Start of Provided records
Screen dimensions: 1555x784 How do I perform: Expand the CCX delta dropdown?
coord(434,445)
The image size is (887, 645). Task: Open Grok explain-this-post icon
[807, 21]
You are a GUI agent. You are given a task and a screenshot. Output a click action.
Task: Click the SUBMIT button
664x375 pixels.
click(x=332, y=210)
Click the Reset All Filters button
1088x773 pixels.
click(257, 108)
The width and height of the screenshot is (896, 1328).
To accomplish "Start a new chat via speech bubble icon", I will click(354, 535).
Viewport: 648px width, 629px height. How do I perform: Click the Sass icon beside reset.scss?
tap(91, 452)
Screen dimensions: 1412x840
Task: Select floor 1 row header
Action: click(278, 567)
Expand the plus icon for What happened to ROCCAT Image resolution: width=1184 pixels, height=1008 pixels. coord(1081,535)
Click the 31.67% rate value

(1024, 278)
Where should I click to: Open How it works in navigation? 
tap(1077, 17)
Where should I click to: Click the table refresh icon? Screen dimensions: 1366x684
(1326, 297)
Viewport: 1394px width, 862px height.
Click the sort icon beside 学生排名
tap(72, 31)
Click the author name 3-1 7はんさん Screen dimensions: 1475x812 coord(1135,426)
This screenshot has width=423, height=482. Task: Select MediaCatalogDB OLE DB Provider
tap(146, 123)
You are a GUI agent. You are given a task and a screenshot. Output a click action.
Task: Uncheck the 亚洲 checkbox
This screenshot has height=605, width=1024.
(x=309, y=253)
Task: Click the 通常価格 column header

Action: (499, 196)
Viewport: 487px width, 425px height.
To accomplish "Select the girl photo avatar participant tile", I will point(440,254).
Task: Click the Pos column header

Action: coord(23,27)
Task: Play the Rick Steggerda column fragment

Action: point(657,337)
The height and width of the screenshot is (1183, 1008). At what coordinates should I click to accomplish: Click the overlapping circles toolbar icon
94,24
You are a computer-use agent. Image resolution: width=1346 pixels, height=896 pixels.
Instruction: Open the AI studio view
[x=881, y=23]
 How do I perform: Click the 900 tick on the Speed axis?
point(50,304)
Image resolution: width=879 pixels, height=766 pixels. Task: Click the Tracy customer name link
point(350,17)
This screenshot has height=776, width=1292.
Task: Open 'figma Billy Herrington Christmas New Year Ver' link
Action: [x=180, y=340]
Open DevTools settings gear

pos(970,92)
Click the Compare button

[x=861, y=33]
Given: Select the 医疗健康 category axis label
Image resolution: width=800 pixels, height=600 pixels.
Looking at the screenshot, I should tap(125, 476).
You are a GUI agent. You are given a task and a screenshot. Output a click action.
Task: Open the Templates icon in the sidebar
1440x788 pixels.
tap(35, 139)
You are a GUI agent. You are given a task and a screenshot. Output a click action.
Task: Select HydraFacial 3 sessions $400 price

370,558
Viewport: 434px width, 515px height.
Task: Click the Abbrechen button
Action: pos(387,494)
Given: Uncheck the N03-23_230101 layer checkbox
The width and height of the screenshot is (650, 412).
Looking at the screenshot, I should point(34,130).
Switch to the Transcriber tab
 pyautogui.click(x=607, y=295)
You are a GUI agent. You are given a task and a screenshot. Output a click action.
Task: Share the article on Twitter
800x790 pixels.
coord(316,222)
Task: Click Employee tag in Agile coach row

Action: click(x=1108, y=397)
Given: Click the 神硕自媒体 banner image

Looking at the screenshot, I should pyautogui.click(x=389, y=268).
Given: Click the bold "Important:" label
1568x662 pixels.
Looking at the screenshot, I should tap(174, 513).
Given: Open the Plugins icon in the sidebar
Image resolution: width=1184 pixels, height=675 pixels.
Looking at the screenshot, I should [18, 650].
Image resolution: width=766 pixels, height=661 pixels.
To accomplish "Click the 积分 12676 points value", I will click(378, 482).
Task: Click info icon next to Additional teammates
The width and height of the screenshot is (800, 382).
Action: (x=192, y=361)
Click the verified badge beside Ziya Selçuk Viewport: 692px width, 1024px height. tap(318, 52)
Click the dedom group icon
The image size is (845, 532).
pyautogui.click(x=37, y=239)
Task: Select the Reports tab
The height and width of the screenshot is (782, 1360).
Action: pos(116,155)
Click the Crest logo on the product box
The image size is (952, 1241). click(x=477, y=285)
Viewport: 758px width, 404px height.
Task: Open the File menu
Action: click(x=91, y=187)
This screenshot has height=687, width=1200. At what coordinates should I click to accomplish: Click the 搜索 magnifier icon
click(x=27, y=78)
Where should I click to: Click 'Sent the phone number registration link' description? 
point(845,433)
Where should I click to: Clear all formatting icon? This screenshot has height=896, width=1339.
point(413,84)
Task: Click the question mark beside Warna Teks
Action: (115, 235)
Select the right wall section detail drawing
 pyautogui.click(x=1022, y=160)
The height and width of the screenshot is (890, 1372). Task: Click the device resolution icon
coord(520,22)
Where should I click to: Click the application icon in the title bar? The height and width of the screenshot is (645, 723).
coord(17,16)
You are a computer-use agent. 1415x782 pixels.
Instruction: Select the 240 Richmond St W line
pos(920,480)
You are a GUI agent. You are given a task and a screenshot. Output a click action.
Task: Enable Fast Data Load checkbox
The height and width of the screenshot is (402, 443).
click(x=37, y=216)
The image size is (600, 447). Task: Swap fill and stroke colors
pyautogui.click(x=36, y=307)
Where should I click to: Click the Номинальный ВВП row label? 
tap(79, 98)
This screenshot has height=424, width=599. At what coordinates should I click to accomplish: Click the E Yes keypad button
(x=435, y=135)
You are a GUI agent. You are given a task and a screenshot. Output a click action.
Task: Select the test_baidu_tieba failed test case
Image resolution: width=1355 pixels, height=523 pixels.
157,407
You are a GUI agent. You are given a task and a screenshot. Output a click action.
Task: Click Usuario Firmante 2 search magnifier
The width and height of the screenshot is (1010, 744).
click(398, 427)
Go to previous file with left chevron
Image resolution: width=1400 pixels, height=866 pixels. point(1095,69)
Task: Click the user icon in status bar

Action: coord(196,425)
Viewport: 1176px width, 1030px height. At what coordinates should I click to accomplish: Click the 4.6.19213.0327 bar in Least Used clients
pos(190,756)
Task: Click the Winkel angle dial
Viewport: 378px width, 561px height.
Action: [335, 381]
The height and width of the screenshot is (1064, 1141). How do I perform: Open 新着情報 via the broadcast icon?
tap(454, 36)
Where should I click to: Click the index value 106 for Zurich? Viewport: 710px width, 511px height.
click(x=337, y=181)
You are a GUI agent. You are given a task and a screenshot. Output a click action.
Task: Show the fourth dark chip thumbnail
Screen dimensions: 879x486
End of Provided records
What you will do:
Please set down exactly the lines running from the one with "Where should I click to: Click the index" to the last line of the entries above, both of them included, and no others.

Exercise answer:
Where should I click to: Click the index value 106 for Zurich? Viewport: 710px width, 511px height.
click(x=337, y=181)
You are a GUI agent. You are given a task and a screenshot. Output a click action.
Task: Show the fourth dark chip thumbnail
Screen dimensions: 879x486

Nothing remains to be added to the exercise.